09-09-2020, 11:38 AM
(08-12-2020, 05:20 AM)alexorande Wrote: Patriotic embers of the stolen land
of milk and honey fade
before they touch the earth
like flecks of daybreak gold
becoming dust
in the crowded shade.
And, empty as a dead star
and the swine in suits, the buildings feed
our shadows to a rot of daisies
that burgeoned through concrete. I still find "swine in suits" too obvious -- I'd just cut it out. "empty as a dead star, the buildings feed" sounds fair enough in my head. But cutting out "monuments of suffering" and going straight to the point with "the buildings feed" is a good choice.

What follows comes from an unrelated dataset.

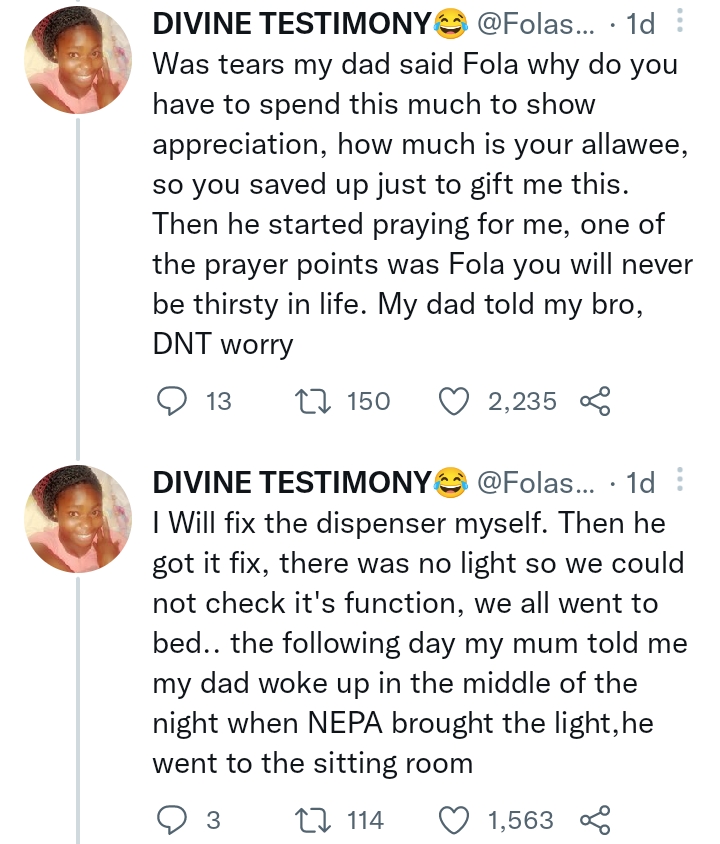Like the first tweet with 2,235 likes
The image size is (720, 844).
456,401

It will never be the fire, but either fate
or all its followers, who dance on shores
where viscous black waves break closer
beneath a sanguine sky, that brings
all dogs to scavenge. This stanza still doesn't connect with me. Having "fire" or "fate", images especially commonplace in this kind of art, be the subjects seems to me the flaw. I think the way you leaned in to "viscous black waves break closer" signifies better, and your use for this purpose of "sanguine sky" and "dogs to scavenge", both only slightly less commonplace than "fire" or "fate", elevated them.
When night lingers, the song of mourning
doves await the air
in a burst of glass and fuel. I'm in a lighter mood at the moment: I don't think this thud is as necessarily bad as I'd thought.